Dr Finn indicated that it was likely that JCVI would adopt a similar approach when approving vaccines for pregnant women. They would wait for real-world data in the US before making a determination.

‘You have to go a bit carefully with this kind of call,’ he says.

But other scientists say this has the potential to backfire – as it did in pregnant women. They were among those most reluctant to get the vaccine. This could be due to mixed Government messages regarding how safe it was for them. After data on 130,000 US-vaccinated women was published, UK vaccine chiefs withheld their approval. This resulted in continued hesitancy. Unvaccinated pregnant women account for a fifth of the most seriously ill Covid patients admitted to hospitals in England since July.

Parents may be similarly hesitant and read the JCVI’s caution as a sign that there’s something to worry about. Simon Jones, 41-year-old father to Dylan, ten and Rory, eight seems to believe so. Rory, who recently returned from school with a cold, tested positive for Covid. All members of the family have tested negative so far.

They feel very cautious. ‘You hear about inaccurate results. We don’t want to be the ones who give Covid to everyone else, so we’re isolating,’ says Simon. 

Currently, a fifth of the most critically ill Covid patients in hospitals in England since July are unvaccinated pregnant women (file photo)

Unvaccinated pregnant women make up a fifth of the most seriously ill Covid patients admitted to hospitals in England since July. (file photo).


Canada and the USA are expected to approve vaccines for children under 12 years old soon, while China and the United Arab Emirates have already approved them.

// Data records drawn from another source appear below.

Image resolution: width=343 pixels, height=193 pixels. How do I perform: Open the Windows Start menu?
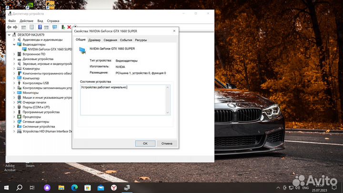pos(7,188)

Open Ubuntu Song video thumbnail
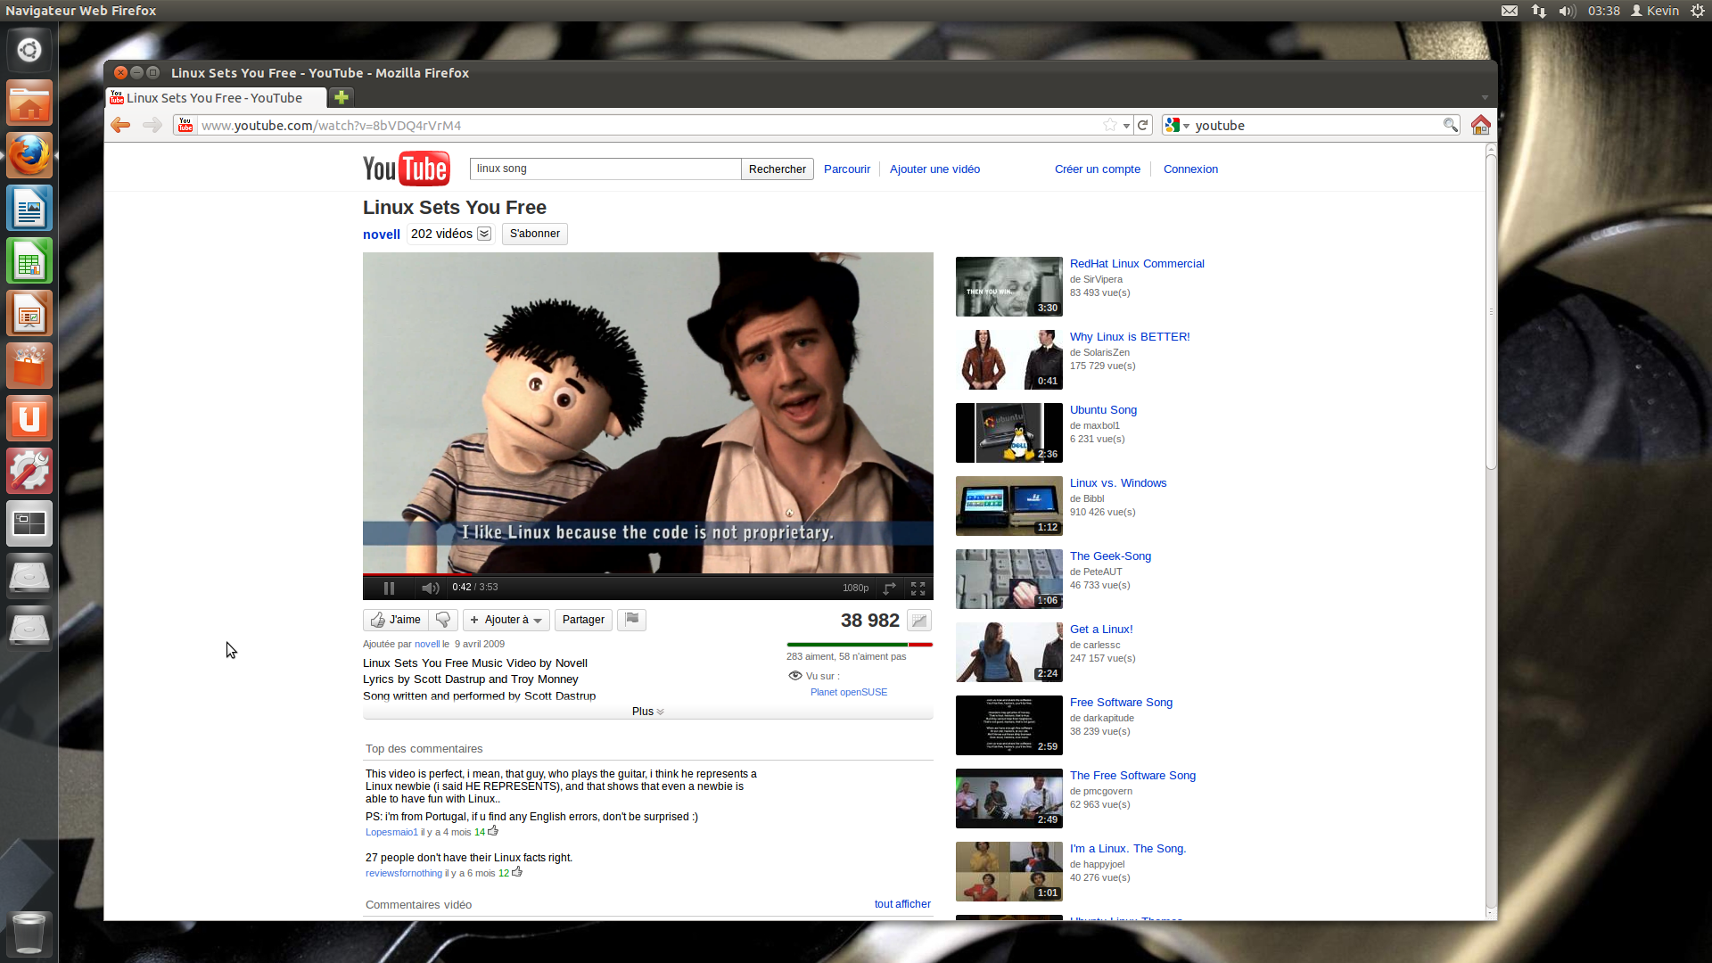[x=1008, y=432]
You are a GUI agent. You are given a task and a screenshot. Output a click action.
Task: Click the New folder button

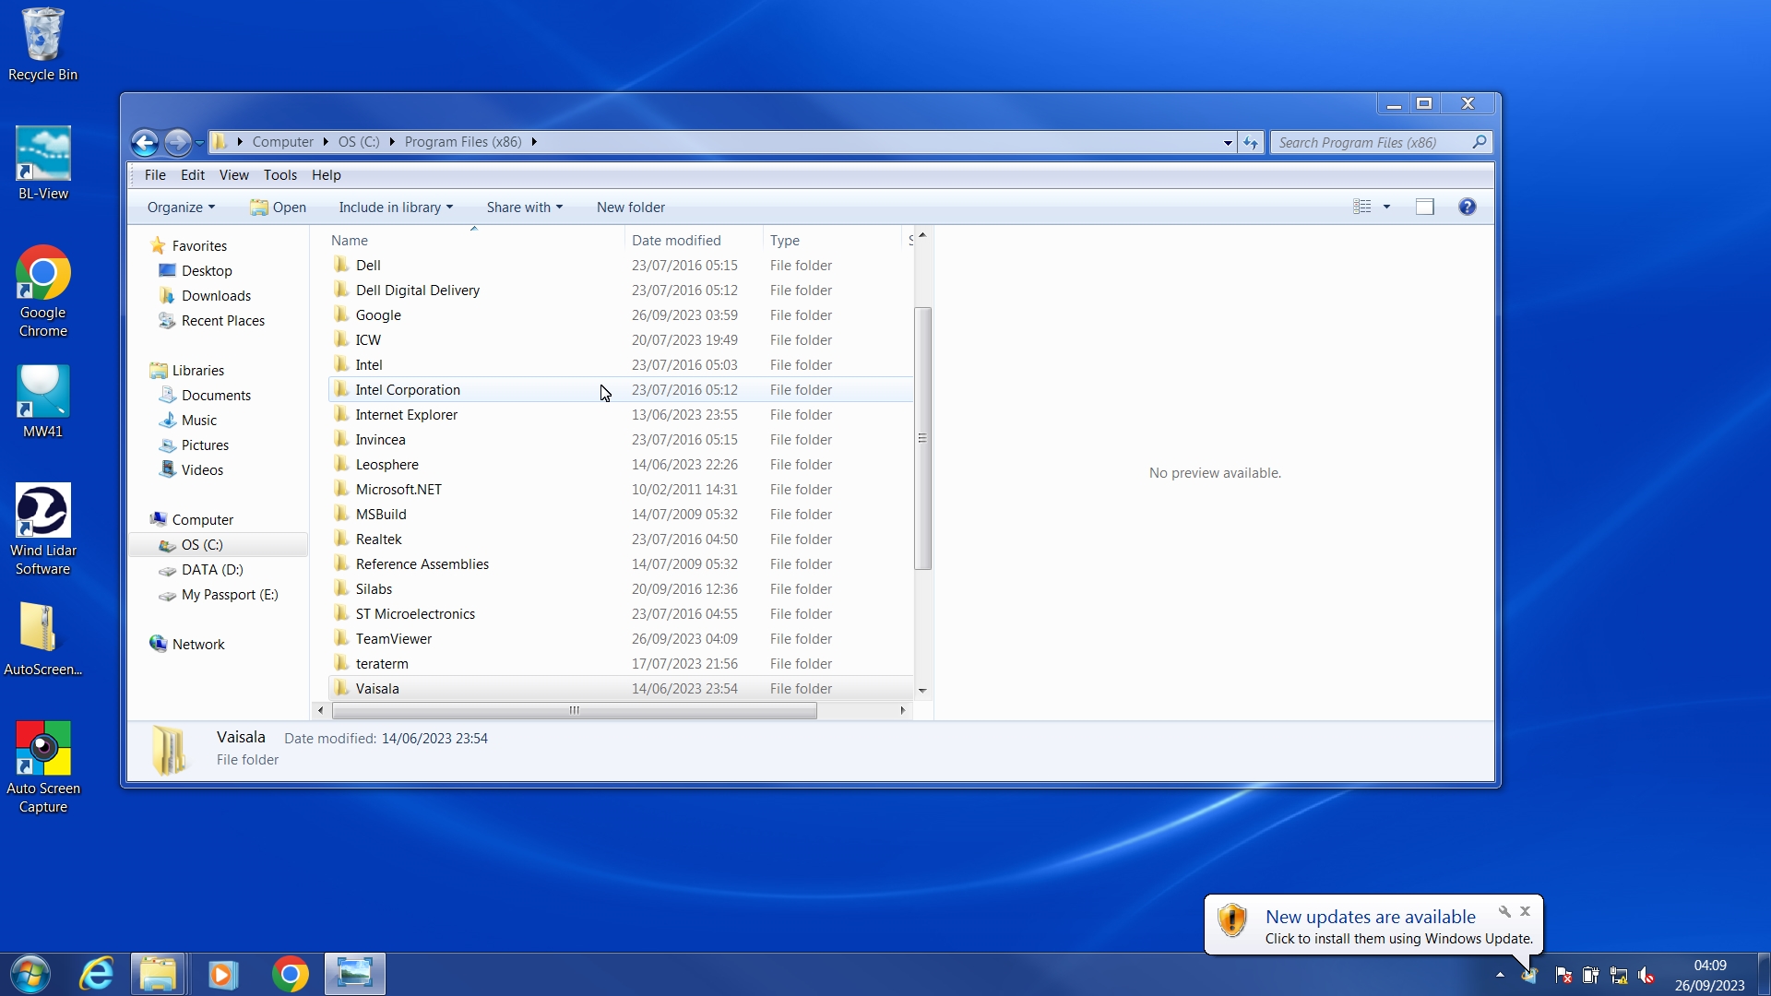point(630,208)
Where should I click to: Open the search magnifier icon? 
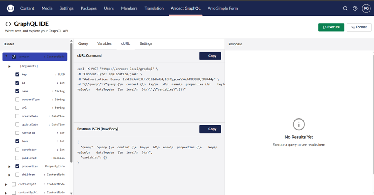pyautogui.click(x=345, y=8)
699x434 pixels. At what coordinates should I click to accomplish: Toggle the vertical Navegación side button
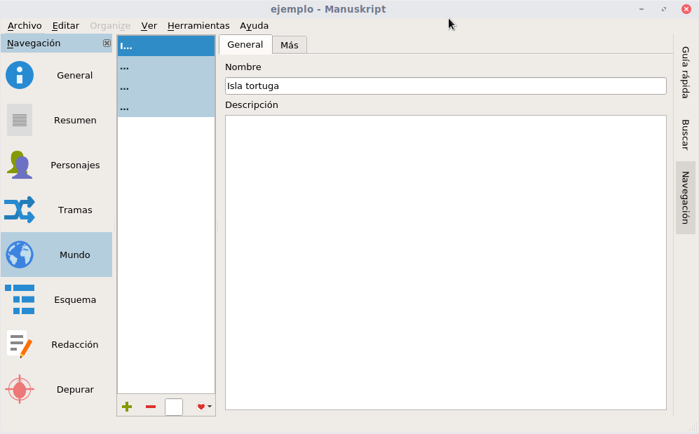[686, 197]
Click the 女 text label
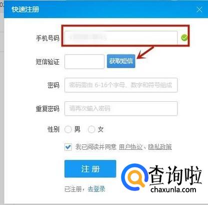This screenshot has width=208, height=205. [x=101, y=129]
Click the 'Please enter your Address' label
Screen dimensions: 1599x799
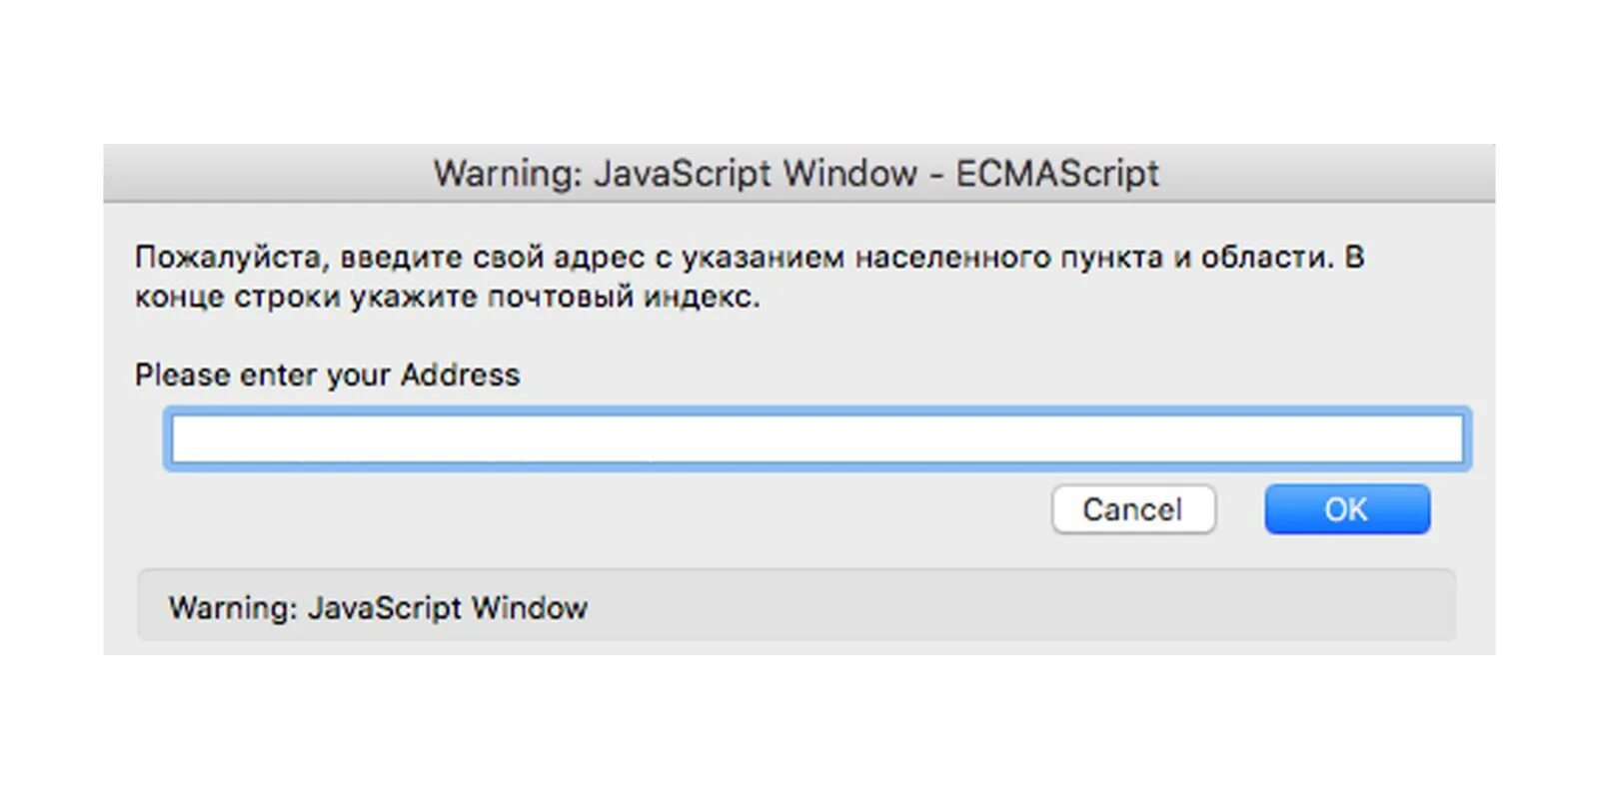pyautogui.click(x=328, y=375)
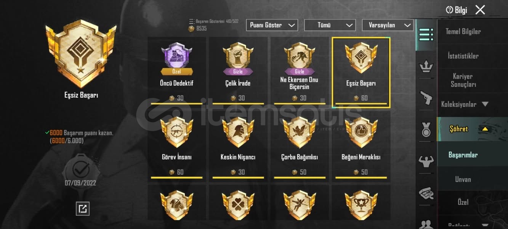Select the list view icon in sidebar
The image size is (508, 229).
(426, 35)
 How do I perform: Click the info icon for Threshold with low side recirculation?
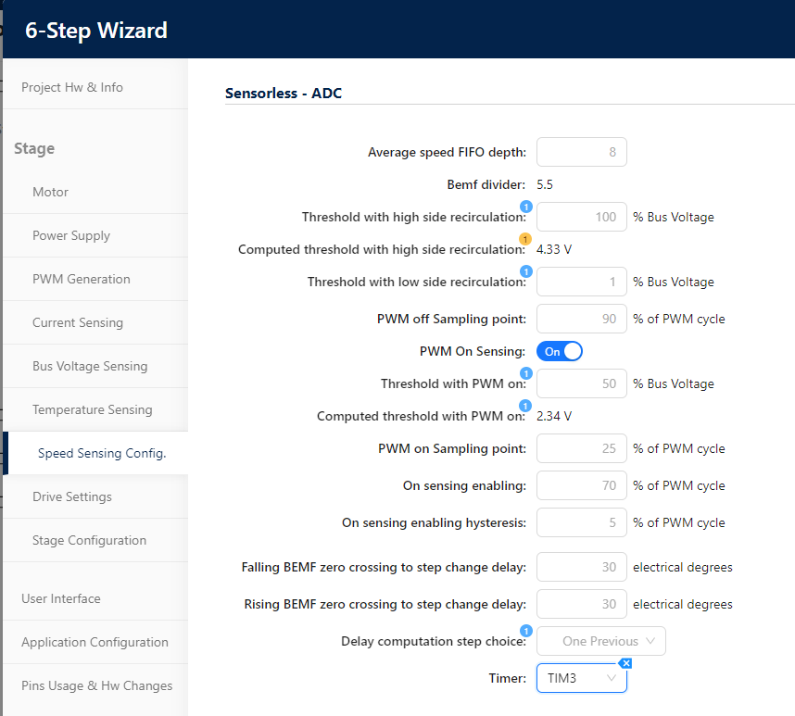(526, 271)
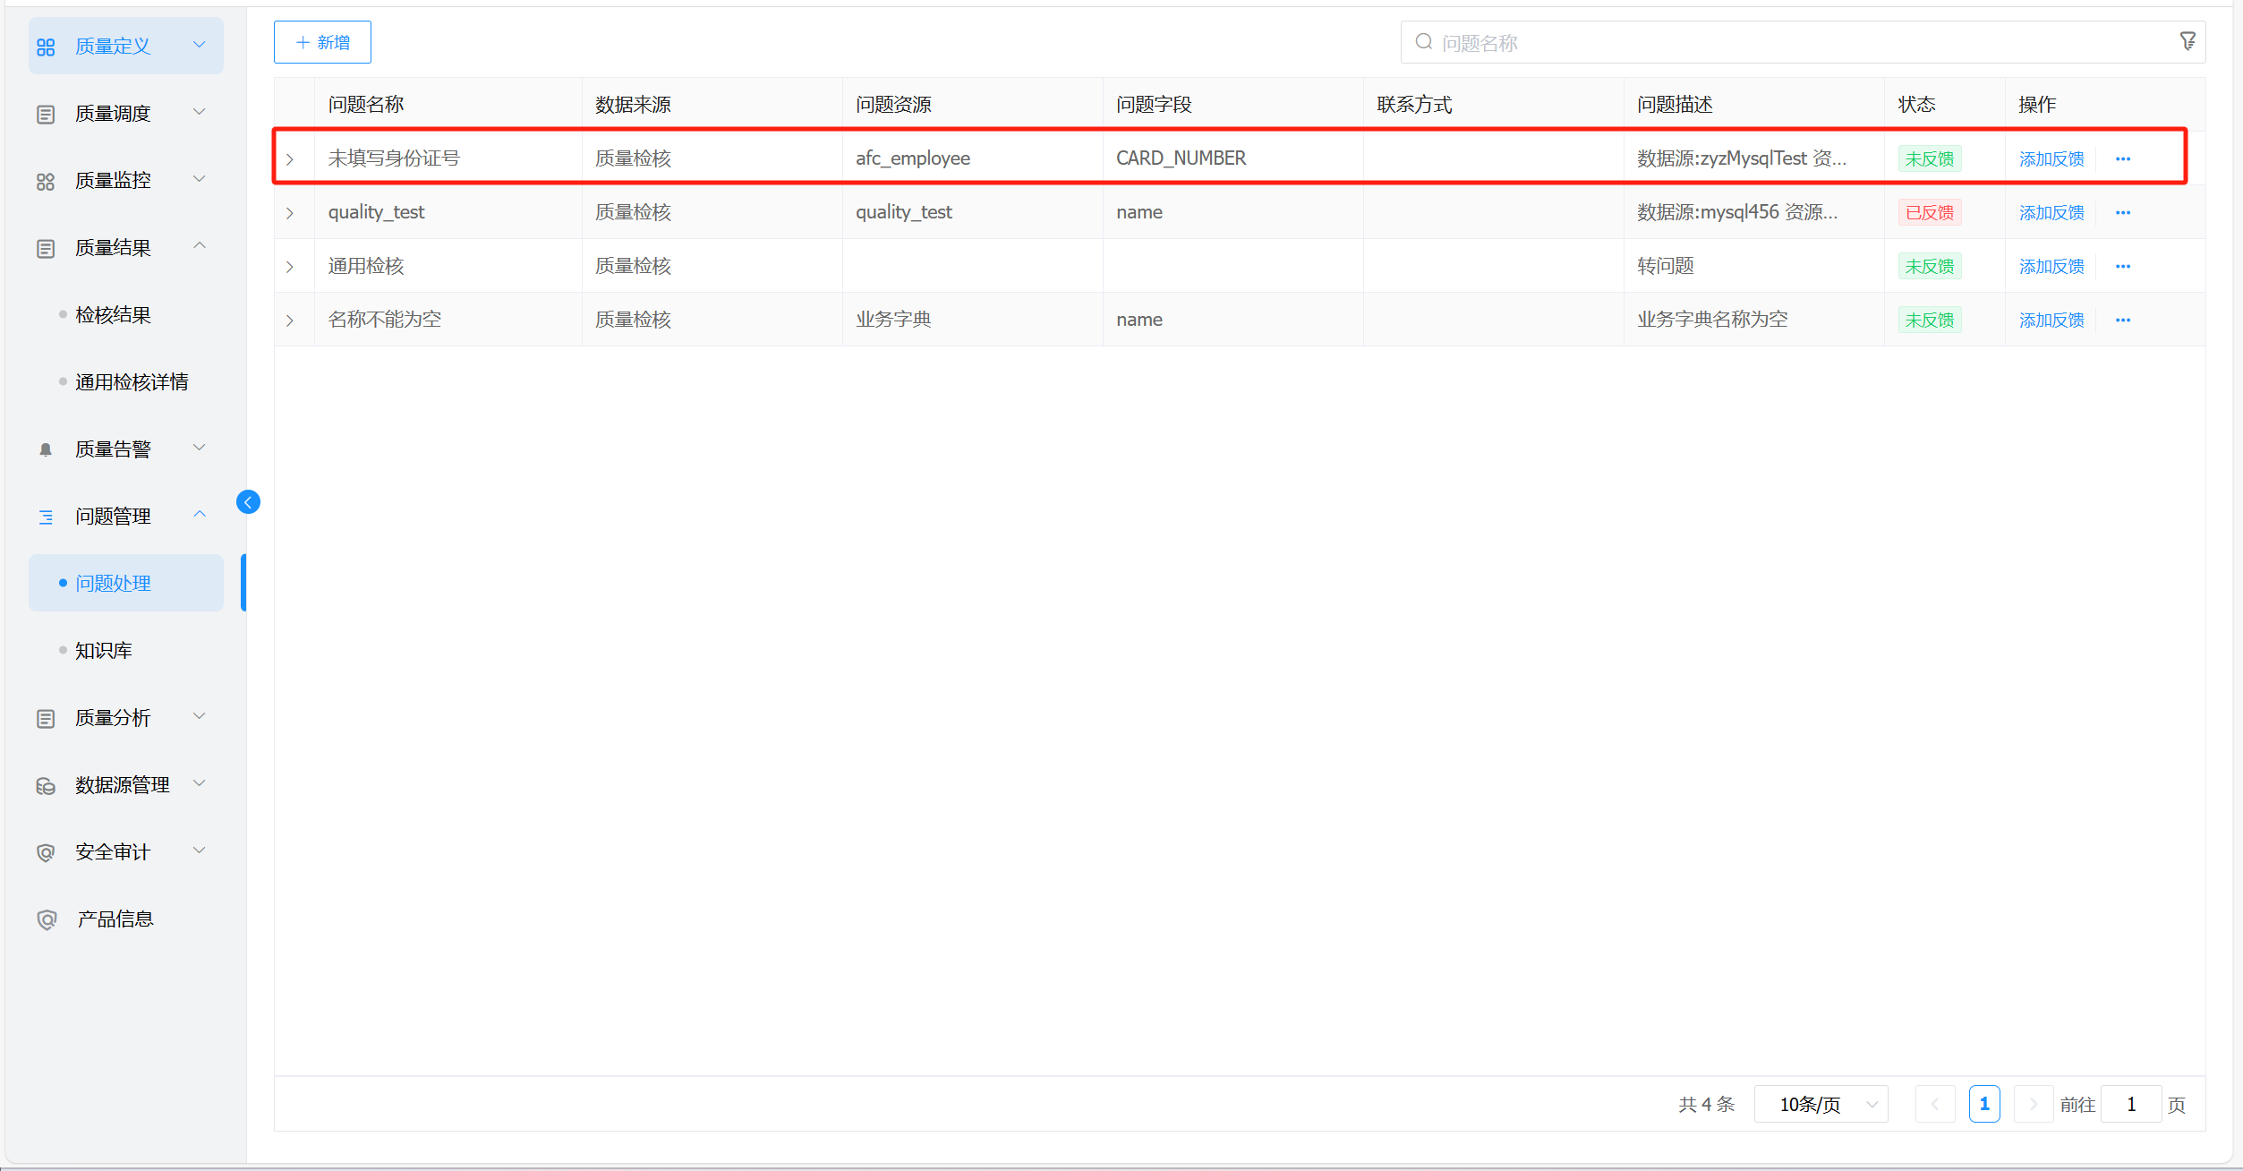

Would he consider having the boys vaccinated if this would prevent situations like these? ‘No,’ is the instant response from the advertising sales executive, who lives with his partner in East London. ‘Well, I just don’t know about it – you hear about the risks. I’d need to know more before I said yes.’

A June survey found that a third of parents with children aged six-12 said they would not get their child vaccinated if there was a jab. Parents who indicated that they were not likely to vaccinate children expressed concern about the long-term effects.

One in five children said they would wait to see if the vaccines worked on other children.

Teenagers are not getting their vaccines. Only 17% have submitted for their jab among children aged 12-15. Experts say some of this is due to hesitancy among parents, which may have been avoided had it not been for ‘mixed messaging’ about safety.

Prof Iain Buchan, public health expert at the University of Liverpool, said the situation has been worsened by the ‘pandemic of misinformation’ online.

Prof Buchan, who has helped co-ordinate the rollout of vaccines in Liverpool schools, said: ‘We’re seeing rising numbers of anti-vax protesters outside schools and death threats sent to vaccinators. This could in part be responsible for the lumpy take-up in some parts of the country.’

Dr Strain said that despite the Lancet study showing the clear benefits of vaccinations for five- to eleven-year-olds (and authoring it), he understood why parents might be hesitant. ‘Yes, the vaccines are proven to be safe, but I have young children and would like to see some more data before I get them vaccinated.’

Fran Simpson, however, says she would ‘go for it immediately’ if Magnus was offered a jab.

‘If there’s anything we can do the bring down the number of infections in schools, we should do it,’ she says.

Fran believes that it is important to vaccinate all children to prevent long Covid. This is after Saskia was diagnosed with the condition last year. She suffered from severe fatigue for several months and breathing difficulties, and still has occasional flare-ups. Fran was inspired to found Long Covid Kids, a charity that supports families.

She says: ‘You hear people say the risk to children is small, but I’ve seen first-hand the impact this disease can have on them.’